Vegetable Physiology Laboratory, Department of Horticulture, University of Tabriz, Tabriz, Iran.
Leibniz Institute for Vegetable and Ornamental Crops, Theodor-Echtermeyer-Weg 1, 14979, Großbeeren, Germany.
Mycorrhiza. 2018 Jan;28(1):59-70. doi: 10.1007/s00572-017-0799-3. Epub 2017 Sep 26.

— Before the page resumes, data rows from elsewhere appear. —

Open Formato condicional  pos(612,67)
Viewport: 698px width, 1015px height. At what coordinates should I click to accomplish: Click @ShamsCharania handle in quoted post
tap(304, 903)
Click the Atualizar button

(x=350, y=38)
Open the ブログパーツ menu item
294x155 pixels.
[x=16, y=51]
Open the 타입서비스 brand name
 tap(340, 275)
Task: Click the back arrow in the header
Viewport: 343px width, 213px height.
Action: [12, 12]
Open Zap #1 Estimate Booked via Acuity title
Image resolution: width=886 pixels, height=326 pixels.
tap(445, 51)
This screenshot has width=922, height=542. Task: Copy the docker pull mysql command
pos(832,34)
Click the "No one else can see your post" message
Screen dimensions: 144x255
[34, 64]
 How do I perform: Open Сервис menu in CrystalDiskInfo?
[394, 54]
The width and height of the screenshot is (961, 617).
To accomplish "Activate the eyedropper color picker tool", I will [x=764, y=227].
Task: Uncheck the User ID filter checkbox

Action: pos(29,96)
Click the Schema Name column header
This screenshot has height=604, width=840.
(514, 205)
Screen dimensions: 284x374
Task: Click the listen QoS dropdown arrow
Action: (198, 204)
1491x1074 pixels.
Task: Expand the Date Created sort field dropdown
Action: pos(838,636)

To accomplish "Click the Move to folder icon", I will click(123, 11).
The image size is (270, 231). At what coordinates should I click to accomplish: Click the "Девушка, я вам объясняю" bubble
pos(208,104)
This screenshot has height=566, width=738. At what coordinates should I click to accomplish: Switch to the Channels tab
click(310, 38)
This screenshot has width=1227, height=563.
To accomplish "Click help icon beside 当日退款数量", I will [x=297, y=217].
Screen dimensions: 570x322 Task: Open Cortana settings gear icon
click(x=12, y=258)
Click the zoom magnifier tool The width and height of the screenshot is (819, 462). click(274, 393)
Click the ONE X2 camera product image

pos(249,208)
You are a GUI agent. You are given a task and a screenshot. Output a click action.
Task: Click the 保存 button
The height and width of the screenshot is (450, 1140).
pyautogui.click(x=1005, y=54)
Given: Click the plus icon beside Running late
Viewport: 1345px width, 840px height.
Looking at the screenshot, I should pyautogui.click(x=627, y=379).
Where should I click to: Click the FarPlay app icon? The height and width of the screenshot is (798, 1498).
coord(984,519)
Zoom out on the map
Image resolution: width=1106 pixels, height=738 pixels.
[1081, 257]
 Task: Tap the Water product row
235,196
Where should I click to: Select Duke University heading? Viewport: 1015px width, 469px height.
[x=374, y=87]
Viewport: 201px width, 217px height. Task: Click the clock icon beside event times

Mycorrhizal symbiosis is known to be the most prevalent form of fungal symbiosis with plants. Although some studies focus on the importance of mycorrhizal symbiosis for enhanced flavonoids in the host plants, a comprehensive understanding of the relationship still is lacking. Therefore, we studied the effects of mycorrhizal inoculation of onions (Allium cepa L.) regarding flavonol concentration and the genes involved in flavonol biosynthesis when different forms of nitrogen were supplied. We hypothesized that mycorrhizal inoculation can act as a biotic stress and might lead to an increase in flavonols and expression of related genes. The three main quercetin compounds [quercetin-3,4'-di-O-β-D-glucoside (QDG), quercetin-4'-O-β-D-glucoside (QMG), and isorhamnetin-4'-O-β-D-glucoside (IMG)] of onion bulbs were identified and analyzed after inoculating with increasing amounts of mycorrhizal inocula at two time points and supplying either predominantly NO or NH nitrogen. We also quantified plant dry mass, nutrient element uptake, chalcone synthase (CHS), flavonol synthase (FLS), and phenyl alanine lyase (PAL) gene expression as key enzymes for flavonol biosynthesis. Inoculation with arbuscular mycorrhizal fungi (highest amount) and colonization at late development stages (bulb growth) increased QDG and QMG concentrations if plants were additionally supplied with predominantly NH. No differences were observed in the IMG content. RNA accumulation of CHS, FLS, and PAL was affected by the stage of the mycorrhizal symbiosis and the nitrogen form. Accumulation of flavonols was not correlated, however, with either the percentage of myorrhization or the abundance of transcripts of flavonoid biosynthesis genes. We found that in plants at late developmental stages, RNA accumulation as a reflection of a current physiological situation does not necessarily correspond with the content of metabolites that accumulate over a long period. Our findings suggest that nitrogen form can be an important factor determining mycorrhizal development and that both nitrogen form and mycorrhizas interact to influence flavonol biosynthesis.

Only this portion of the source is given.